I'm looking for a guide or step by step walkthrough of some sort on how to set up a wireless network for the Yamaha LS9 Sound board so that it can be controlled via computer or iPad with the dedicated LS9 Stagemix app. Does anyone know if a guide where I could refer to? I work in a building that has wifi, so it should be as simple as bringing in some type of wifi access point, plugging it into the board, and setting the network stuff?

Setting the IP address and what not is the part that I do not understand.

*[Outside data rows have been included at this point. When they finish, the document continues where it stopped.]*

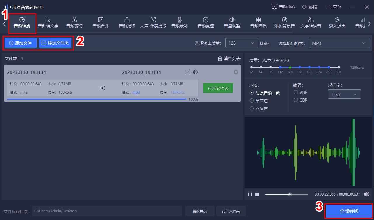
Task: Open settings gear for 20230130_193134 file
Action: [x=195, y=72]
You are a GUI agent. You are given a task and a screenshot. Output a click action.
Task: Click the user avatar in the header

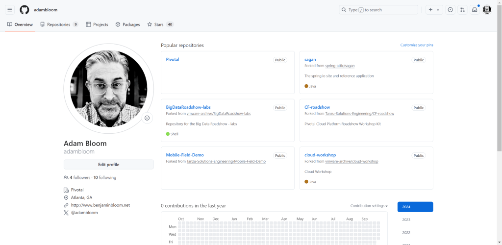487,10
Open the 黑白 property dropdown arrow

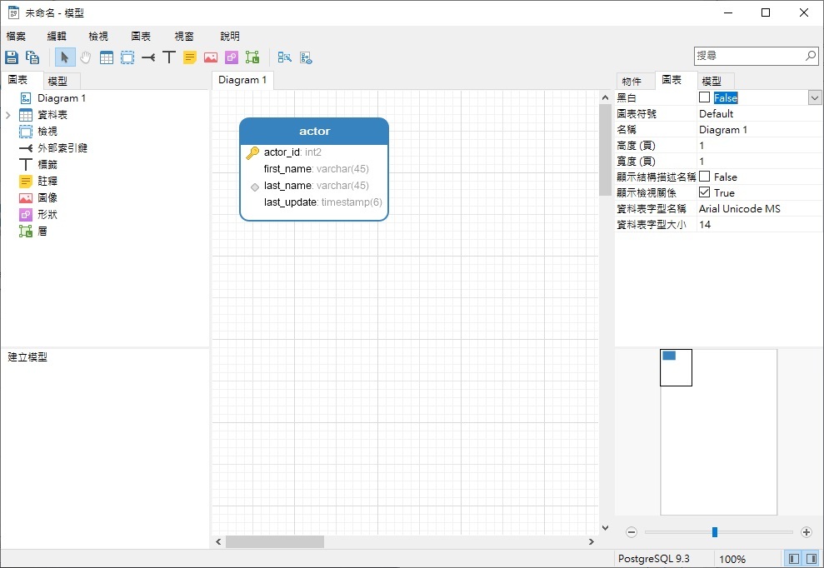tap(815, 97)
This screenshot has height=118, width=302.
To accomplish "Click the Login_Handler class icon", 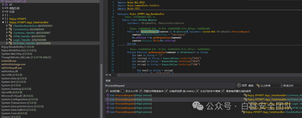I will pos(10,40).
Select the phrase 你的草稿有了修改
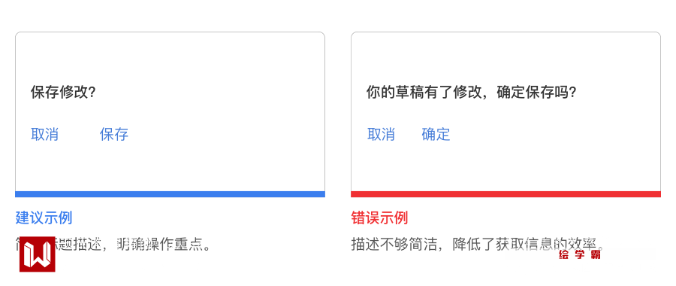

If anyone understands how to do this, help would be greatly appreciated! Thank you!

K


----------



## bcronenwett (Jan 30, 2013)

Sure! 

On the LS9 you want to hit the menu button until you see network settings in the bottom right hand corner. (If you need more help with that let me know.)
Now, all of the information you need will be coming from the wireless router. (Yes you need a dedicated router and it plus into the top ethernet port, not the bottom set) So what I do is hook up the router to the port and with my iPad I find the Subnet Mask and IP address. To do this go to your wireless setting and click the blue arrow by the network your using. Knowing your iPad IP address, you can increase the ending number by one and your that would be the console IP address. Hope this helps! I'll be more then happy to give you more assistance if need be!

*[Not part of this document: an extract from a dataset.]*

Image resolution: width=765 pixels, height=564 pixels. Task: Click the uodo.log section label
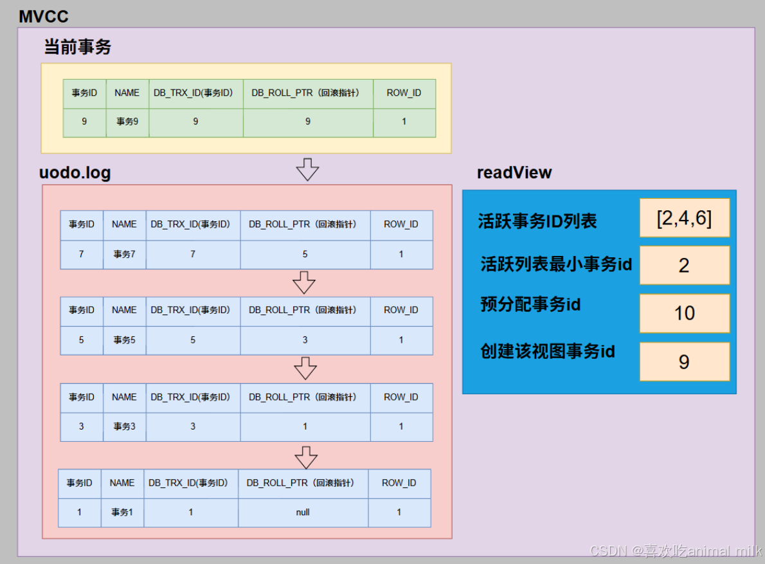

http://yamahacommercialaudiosystems.com/downloads/broch_pdfs/ls9_stagemix_v10_ug_en.pdf


----------



## NickVon (Jan 30, 2013)

If Brconenwett's info didn't help, hit me up in a PM and I can walk you through it. Somewhere on the Yamaha Pro site, in the LS9 manuals and such are some PDF step sheets are are really quite excellent. It can be more difficult if you are running other things on the closed network, but just a Wireless Router with an Ipad/or laptop, and a LS9, is pretty easy. Getting it working on the laptop i find just a bit trickier then the ipad because of the DME-network driver you need to install.


----------



## Chris15 (Jan 31, 2013)

Or you know, rather than reinventing the wheel, you could use the search and look at one of the 100+ threads that come up if you search either LS9 wireless or yamaha wireless.
I'm sure there have been more than one complete tutorial on setting it up...


----------



## bcronenwett (Jan 31, 2013)

I think what Chris15  is trying to say is....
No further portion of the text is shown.